Differential privacy is a strict, robust, and formal definition of data protection, which ensures the following three criteria: post-processing, composition, and group-privacy of the data. Post-processing means that the analysis of the published information or linking this microdata with other databases results in a set of data that satisfies the criteria of differential privacy. Therefore, it protects from the successful reconstruction or tracing from this data. Composition and group-privacy also protects privacy, i.e., when the information is shared in multiple places or with multiple individuals [30,45].

2.1. Privacy Models

Ensuring privacy while maintaining the utility of data are two directions contradicting each other. To satisfy both needs, several privacy models have been introduced. These models use generalization or suppression (i.e., deleting) of attributes in records to reach the defined privacy [16,46].

These models distinguish three types of data: direct identifiers (e.g., full name, social security number, etc.), quasi-identifiers (e.g., age, job, date of birth, etc.), and confidential attributes (e.g., religion, specific disease, salary, etc.) [47]. Privacy models assume that the directly identifying attributes have been removed and focus on quasi-identifiers and confidential attributes. There are many privacy methods represented in the literature [16,48,49,50]. In this section, we present some widely used methods: k-anonymity [51], l-diversity [52], and t-closeness [53].

2.1.1. k-Anonymity

A widely known approach is k-anonymity, which has been introduced by Samarati and Sweeney [51,54,55,56]. The formal definition can be seen in Definition 6.

Theorem 6

(k-anonymity [51,54,55,56]). “A dataset satisfies k-anonymity for k > 1 when at least k records exist in the dataset for each combination of quasi-identifiers”.

- - - - - - -

● Assignment:
Continue the passage above on privacy models and k-anonymity from the point where it ends.

● Information shown:
- - - - - - -

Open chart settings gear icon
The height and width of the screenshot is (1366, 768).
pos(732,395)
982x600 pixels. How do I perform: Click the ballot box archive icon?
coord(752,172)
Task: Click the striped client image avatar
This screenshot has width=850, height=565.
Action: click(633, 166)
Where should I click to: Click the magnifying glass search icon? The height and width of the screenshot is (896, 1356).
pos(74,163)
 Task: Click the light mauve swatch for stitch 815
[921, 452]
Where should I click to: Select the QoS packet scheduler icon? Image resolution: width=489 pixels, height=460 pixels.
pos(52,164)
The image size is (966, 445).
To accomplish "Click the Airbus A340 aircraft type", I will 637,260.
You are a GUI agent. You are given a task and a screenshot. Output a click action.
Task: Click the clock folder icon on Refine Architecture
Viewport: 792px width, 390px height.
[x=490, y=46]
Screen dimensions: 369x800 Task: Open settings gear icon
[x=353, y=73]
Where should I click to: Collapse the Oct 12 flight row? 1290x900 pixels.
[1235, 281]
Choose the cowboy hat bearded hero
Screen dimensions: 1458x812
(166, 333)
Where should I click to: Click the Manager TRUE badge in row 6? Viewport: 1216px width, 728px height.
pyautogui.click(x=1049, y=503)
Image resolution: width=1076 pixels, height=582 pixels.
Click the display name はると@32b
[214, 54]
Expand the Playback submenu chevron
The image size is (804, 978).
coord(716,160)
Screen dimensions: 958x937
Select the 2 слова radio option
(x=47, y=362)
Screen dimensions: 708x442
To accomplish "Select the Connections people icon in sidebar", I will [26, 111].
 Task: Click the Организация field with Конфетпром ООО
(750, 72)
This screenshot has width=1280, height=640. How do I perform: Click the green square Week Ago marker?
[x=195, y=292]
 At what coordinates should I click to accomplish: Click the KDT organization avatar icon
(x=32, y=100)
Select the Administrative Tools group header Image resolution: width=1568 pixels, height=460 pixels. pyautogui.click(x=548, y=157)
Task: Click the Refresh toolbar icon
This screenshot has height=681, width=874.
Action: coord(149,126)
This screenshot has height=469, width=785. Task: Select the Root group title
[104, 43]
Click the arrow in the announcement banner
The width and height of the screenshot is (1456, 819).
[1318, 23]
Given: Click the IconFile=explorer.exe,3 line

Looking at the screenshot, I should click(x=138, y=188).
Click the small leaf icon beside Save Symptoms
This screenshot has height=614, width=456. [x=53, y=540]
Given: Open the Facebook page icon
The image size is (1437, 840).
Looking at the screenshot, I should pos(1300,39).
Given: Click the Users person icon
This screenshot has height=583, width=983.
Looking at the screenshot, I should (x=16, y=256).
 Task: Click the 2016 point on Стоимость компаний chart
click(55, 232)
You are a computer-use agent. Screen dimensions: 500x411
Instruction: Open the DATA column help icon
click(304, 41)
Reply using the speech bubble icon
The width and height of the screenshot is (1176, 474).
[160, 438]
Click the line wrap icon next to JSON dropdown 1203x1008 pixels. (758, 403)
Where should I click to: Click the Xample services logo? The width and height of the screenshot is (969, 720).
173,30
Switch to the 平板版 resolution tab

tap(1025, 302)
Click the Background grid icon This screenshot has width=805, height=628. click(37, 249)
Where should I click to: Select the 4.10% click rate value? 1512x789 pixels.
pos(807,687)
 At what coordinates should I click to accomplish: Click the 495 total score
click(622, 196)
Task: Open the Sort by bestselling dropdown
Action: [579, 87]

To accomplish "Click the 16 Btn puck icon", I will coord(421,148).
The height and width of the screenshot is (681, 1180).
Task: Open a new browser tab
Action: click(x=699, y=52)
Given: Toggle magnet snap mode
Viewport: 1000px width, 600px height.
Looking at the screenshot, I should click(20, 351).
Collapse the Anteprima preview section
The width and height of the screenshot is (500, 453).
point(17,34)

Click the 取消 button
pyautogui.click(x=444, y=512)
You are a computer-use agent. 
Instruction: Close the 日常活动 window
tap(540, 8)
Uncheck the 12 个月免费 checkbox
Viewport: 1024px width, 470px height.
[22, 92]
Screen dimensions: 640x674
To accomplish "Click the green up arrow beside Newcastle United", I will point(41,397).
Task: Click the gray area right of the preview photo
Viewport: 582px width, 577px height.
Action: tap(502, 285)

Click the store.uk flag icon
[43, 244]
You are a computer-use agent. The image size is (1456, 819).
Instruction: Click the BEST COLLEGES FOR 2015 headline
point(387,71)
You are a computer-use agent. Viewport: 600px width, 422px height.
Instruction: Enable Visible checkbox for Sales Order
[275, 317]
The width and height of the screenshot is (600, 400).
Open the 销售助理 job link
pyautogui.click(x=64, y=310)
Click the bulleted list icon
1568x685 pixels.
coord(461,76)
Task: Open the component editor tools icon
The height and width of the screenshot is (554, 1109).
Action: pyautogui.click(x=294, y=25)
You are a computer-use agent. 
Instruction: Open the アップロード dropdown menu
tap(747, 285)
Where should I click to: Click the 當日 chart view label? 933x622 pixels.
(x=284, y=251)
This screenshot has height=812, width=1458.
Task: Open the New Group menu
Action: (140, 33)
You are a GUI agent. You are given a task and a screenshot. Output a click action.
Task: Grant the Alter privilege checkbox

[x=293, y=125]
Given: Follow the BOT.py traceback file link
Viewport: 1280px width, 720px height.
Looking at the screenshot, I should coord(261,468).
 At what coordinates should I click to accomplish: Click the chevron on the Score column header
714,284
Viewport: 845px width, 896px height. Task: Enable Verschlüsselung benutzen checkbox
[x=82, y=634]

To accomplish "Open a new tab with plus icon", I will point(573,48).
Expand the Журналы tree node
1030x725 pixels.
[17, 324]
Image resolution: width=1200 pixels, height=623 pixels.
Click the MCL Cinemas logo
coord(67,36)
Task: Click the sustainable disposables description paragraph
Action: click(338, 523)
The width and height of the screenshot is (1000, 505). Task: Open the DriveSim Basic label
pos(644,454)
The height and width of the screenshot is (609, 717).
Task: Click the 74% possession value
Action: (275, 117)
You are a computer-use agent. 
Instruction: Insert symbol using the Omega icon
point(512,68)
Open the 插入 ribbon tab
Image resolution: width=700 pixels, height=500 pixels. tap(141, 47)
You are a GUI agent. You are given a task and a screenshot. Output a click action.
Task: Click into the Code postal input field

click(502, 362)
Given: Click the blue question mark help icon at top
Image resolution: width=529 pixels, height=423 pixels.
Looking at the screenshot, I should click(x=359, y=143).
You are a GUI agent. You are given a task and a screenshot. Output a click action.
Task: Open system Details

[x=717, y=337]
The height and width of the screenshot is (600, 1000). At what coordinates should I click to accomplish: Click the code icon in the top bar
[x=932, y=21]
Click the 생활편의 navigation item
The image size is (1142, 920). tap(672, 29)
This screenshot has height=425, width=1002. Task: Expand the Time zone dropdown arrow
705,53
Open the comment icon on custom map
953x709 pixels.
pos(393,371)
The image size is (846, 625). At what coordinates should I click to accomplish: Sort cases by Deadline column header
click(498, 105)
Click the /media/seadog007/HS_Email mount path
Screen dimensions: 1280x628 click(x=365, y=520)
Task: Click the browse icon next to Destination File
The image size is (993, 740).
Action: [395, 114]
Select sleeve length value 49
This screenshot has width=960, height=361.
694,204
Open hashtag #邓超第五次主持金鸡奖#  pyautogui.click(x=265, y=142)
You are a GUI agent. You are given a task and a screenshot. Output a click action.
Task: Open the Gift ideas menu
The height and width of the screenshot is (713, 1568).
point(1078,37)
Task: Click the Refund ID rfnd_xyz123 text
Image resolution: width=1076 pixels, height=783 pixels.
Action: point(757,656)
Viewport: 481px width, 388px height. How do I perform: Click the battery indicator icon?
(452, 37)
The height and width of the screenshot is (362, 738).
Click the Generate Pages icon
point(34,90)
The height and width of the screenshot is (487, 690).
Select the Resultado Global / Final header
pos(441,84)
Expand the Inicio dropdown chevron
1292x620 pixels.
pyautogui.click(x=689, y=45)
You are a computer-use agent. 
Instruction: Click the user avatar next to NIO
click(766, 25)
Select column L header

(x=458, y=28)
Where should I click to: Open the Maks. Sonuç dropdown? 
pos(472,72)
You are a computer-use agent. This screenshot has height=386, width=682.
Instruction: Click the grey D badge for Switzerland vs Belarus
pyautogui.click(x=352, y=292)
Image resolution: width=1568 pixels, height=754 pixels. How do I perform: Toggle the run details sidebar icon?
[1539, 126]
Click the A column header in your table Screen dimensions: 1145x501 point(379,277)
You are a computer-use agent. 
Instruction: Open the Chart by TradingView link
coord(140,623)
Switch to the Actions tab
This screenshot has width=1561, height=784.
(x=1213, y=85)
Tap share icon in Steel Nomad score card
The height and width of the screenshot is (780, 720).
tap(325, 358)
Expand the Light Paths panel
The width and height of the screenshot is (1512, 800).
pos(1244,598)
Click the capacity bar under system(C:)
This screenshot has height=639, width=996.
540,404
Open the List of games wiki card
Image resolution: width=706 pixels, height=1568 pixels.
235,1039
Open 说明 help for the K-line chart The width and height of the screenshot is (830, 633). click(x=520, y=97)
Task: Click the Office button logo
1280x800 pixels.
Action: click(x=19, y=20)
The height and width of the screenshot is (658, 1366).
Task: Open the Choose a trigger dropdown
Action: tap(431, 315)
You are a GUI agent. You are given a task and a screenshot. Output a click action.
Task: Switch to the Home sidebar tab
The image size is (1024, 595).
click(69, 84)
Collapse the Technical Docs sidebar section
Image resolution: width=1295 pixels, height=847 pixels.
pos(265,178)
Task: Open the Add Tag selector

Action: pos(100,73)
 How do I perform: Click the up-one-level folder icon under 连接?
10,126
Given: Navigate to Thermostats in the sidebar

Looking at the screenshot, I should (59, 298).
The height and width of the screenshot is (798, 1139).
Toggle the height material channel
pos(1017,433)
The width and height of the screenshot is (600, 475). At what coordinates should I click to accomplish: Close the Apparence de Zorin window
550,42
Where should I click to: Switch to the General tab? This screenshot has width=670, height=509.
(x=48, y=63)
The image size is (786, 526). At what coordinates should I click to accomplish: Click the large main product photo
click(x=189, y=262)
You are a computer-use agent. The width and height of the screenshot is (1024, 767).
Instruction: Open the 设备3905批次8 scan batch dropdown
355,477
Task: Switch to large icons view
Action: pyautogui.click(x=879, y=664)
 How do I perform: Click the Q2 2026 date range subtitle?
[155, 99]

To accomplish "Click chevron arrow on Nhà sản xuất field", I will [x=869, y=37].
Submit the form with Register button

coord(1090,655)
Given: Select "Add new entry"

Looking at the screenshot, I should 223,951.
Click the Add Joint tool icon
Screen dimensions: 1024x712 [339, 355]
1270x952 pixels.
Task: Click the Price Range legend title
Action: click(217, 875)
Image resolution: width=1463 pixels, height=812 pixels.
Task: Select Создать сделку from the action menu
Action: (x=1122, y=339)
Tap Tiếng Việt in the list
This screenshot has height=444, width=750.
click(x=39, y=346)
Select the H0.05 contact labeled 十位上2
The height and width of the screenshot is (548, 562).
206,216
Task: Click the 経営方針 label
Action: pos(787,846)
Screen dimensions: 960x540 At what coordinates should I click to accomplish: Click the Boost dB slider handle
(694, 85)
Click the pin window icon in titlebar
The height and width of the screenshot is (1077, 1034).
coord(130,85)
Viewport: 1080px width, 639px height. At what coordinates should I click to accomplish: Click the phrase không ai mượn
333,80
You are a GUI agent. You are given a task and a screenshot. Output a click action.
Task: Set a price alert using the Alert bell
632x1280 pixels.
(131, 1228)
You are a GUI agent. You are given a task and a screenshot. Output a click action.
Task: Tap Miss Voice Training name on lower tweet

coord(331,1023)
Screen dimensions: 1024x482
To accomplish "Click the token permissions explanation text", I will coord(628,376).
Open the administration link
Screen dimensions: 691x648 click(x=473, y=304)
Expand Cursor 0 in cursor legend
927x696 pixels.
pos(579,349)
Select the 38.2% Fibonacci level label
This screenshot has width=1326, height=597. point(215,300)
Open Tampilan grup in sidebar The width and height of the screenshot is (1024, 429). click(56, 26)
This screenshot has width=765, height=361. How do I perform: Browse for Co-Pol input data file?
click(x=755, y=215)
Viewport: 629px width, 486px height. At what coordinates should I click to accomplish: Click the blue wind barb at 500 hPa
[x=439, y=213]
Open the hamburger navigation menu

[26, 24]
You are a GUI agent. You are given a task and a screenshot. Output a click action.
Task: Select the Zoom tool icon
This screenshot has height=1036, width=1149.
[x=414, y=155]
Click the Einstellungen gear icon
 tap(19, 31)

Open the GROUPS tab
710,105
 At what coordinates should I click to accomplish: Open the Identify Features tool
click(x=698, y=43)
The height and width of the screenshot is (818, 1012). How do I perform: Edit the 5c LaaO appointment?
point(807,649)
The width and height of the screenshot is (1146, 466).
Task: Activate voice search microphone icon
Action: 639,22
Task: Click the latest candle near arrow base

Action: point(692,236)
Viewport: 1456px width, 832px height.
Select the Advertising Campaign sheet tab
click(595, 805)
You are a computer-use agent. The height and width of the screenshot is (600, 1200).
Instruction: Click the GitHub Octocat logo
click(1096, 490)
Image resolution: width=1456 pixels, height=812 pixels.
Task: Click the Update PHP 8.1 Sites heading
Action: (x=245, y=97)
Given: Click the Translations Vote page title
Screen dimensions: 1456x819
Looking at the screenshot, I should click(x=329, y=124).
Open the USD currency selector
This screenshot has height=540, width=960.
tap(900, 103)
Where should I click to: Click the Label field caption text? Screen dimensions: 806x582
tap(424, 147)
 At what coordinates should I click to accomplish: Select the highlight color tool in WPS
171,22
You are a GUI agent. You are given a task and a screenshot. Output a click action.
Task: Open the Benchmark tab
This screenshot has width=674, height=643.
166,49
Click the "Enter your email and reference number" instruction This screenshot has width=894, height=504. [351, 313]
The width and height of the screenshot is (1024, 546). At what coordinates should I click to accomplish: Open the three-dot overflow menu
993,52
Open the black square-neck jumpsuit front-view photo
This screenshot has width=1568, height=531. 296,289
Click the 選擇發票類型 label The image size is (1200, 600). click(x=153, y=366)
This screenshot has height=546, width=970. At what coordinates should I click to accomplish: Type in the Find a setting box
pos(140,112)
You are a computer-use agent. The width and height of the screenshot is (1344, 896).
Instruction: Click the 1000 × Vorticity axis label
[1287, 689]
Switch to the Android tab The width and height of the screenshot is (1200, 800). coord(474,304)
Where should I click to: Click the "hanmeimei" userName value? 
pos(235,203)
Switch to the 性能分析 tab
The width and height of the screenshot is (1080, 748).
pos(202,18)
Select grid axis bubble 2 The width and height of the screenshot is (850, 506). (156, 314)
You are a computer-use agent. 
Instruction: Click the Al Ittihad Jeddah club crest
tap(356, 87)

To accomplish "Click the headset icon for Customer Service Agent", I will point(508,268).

- - - - - - -

● Response area:
This privacy model does not ensure privacy in itself. K-anonymity is able to prevent identity disclosure, which makes impossible the exact mapping of the k-anonymized record to the original dataset. However, it is prone against attribute disclosure, e.g., if k pieces of k-anonymized records share the same confidential attributes [47]. As an example, if there are k number of records identified by the following attributes: Age = 55, Height = 185 cm, Sex = Male, but all records share the same sensitive information, e.g., all of them have AIDS.

2.1.2. l-Diversity

An approach to solve attribute disclosure is l-diversity [52]. The formal definition can be seen in Definition 7.

Theorem 7

(l-diversity [47,53]). “An equivalence class has l-diversity if there are at least l “well-represented” values for the sensitive attribute. A table has l-diversity if every equivalence class of the table has l-diversity”.

The term “well-represented” is not an exact definition. Machanavajjhala et al. have given the following interpretations: distinct l-diversity, entropy l-diversity, recursive (c,l)-diversity [52].

However, Li et al. [53] pointed out that l-diversity cannot prevent disclosure in case of skewness and similarity attacks, and that achieving l-diversity may be difficult and unnecessary [47].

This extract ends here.